**Instructions to follow**
One range is to be output from the listing below, exactly as written: the line with "[Ми у Facebook" to the line with "Argent - Impôts - Consommation (983, 547)", both kept.

:::

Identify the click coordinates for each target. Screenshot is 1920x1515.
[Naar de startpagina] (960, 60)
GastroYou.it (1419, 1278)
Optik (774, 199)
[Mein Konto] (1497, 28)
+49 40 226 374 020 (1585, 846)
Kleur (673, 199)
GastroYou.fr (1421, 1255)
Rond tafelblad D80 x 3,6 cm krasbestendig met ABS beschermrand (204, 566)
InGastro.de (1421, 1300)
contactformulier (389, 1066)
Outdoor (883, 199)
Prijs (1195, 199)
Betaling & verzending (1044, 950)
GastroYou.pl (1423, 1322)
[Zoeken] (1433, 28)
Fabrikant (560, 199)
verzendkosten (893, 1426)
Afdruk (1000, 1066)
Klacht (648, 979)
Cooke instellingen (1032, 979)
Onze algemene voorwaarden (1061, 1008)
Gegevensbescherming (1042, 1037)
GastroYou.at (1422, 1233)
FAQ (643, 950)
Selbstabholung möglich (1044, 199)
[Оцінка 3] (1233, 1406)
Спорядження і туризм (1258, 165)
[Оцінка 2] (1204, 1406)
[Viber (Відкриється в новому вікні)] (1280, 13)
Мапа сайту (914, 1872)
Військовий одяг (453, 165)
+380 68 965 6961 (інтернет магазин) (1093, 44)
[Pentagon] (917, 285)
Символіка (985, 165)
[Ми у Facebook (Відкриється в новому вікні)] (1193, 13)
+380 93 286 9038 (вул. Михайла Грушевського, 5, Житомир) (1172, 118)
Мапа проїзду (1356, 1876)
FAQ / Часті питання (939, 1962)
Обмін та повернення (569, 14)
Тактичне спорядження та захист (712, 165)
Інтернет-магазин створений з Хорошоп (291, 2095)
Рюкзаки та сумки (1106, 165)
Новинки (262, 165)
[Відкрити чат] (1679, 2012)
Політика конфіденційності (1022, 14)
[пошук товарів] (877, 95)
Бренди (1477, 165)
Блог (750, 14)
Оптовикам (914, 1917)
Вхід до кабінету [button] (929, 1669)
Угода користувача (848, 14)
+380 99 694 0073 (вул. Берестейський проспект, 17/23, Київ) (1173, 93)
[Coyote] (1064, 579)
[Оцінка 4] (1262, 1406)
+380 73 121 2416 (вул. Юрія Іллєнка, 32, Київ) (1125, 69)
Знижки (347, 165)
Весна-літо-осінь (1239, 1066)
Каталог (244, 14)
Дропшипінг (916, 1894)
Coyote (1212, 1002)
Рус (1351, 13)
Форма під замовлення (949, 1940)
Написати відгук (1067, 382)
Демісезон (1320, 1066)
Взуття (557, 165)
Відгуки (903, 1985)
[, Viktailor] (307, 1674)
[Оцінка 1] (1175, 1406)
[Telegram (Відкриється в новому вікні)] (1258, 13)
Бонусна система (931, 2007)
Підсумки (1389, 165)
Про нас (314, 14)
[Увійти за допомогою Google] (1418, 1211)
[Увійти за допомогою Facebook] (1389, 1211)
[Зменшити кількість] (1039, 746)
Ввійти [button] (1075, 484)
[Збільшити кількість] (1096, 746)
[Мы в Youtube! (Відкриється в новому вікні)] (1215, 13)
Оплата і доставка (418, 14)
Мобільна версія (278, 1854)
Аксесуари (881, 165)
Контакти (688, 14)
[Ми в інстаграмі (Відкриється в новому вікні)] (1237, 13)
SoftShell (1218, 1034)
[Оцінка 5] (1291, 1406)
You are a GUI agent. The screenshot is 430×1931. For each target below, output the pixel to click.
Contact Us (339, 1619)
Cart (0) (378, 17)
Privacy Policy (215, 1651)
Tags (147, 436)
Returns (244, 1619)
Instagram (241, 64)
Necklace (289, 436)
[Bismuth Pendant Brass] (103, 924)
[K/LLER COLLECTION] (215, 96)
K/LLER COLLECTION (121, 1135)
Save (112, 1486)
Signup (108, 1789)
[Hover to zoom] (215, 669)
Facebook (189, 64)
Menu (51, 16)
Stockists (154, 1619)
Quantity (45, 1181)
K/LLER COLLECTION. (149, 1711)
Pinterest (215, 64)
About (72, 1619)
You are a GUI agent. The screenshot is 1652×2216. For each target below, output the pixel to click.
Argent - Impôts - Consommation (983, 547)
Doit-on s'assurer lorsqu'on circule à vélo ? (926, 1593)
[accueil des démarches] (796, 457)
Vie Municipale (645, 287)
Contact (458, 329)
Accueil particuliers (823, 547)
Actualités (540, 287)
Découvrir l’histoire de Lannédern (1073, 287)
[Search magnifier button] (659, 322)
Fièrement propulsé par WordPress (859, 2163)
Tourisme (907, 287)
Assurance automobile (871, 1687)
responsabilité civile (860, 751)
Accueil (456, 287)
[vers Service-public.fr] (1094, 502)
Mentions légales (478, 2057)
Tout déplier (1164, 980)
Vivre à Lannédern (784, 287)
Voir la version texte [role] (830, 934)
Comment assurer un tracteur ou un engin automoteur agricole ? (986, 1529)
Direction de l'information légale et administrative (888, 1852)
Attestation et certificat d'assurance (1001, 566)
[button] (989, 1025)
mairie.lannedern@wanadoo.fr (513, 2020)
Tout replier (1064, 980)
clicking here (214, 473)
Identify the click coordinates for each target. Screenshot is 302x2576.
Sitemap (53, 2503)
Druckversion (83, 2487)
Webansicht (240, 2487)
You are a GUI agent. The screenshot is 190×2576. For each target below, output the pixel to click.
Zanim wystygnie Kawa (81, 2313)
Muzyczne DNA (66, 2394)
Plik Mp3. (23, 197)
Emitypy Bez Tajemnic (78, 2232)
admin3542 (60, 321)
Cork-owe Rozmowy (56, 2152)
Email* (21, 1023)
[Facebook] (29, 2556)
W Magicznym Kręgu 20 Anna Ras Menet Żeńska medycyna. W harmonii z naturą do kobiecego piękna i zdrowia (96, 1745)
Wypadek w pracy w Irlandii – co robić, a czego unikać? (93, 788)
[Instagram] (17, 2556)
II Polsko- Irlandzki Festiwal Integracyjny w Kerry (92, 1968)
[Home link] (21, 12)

:::

**Worked solution**
[Ми у Facebook (Відкриється в новому вікні)] (1193, 13)
+380 93 286 9038 (вул. Михайла Грушевського, 5, Житомир) (1172, 118)
Мапа проїзду (1356, 1876)
FAQ / Часті питання (939, 1962)
Обмін та повернення (569, 14)
Тактичне спорядження та захист (712, 165)
Інтернет-магазин створений з Хорошоп (291, 2095)
Рюкзаки та сумки (1106, 165)
Новинки (262, 165)
[Відкрити чат] (1679, 2012)
Політика конфіденційності (1022, 14)
[пошук товарів] (877, 95)
Бренди (1477, 165)
Блог (750, 14)
Оптовикам (914, 1917)
Вхід до кабінету [button] (929, 1669)
Угода користувача (848, 14)
+380 99 694 0073 (вул. Берестейський проспект, 17/23, Київ) (1173, 93)
[Coyote] (1064, 579)
[Оцінка 4] (1262, 1406)
+380 73 121 2416 (вул. Юрія Іллєнка, 32, Київ) (1125, 69)
Знижки (347, 165)
Весна-літо-осінь (1239, 1066)
Каталог (244, 14)
Дропшипінг (916, 1894)
Coyote (1212, 1002)
Рус (1351, 13)
Форма під замовлення (949, 1940)
Написати відгук (1067, 382)
Демісезон (1320, 1066)
Взуття (557, 165)
Відгуки (903, 1985)
[, Viktailor] (307, 1674)
[Оцінка 1] (1175, 1406)
[Telegram (Відкриється в новому вікні)] (1258, 13)
Бонусна система (931, 2007)
Підсумки (1389, 165)
Про нас (314, 14)
[Увійти за допомогою Google] (1418, 1211)
[Увійти за допомогою Facebook] (1389, 1211)
[Зменшити кількість] (1039, 746)
Ввійти [button] (1075, 484)
[Збільшити кількість] (1096, 746)
[Мы в Youtube! (Відкриється в новому вікні)] (1215, 13)
Оплата і доставка (418, 14)
Мобільна версія (278, 1854)
Аксесуари (881, 165)
Контакти (688, 14)
[Ми в інстаграмі (Відкриється в новому вікні)] (1237, 13)
SoftShell (1218, 1034)
[Оцінка 5] (1291, 1406)
You are a GUI agent. The screenshot is 430×1931. For each target below, output the pixel to click.
Contact Us (339, 1619)
Cart (0) (378, 17)
Privacy Policy (215, 1651)
Tags (147, 436)
Returns (244, 1619)
Instagram (241, 64)
Necklace (289, 436)
[Bismuth Pendant Brass] (103, 924)
[K/LLER COLLECTION] (215, 96)
K/LLER COLLECTION (121, 1135)
Save (112, 1486)
Signup (108, 1789)
[Hover to zoom] (215, 669)
Facebook (189, 64)
Menu (51, 16)
Stockists (154, 1619)
Quantity (45, 1181)
K/LLER COLLECTION. (149, 1711)
Pinterest (215, 64)
About (72, 1619)
You are a GUI agent. The screenshot is 1652×2216. For each target below, output the pixel to click.
Argent - Impôts - Consommation (983, 547)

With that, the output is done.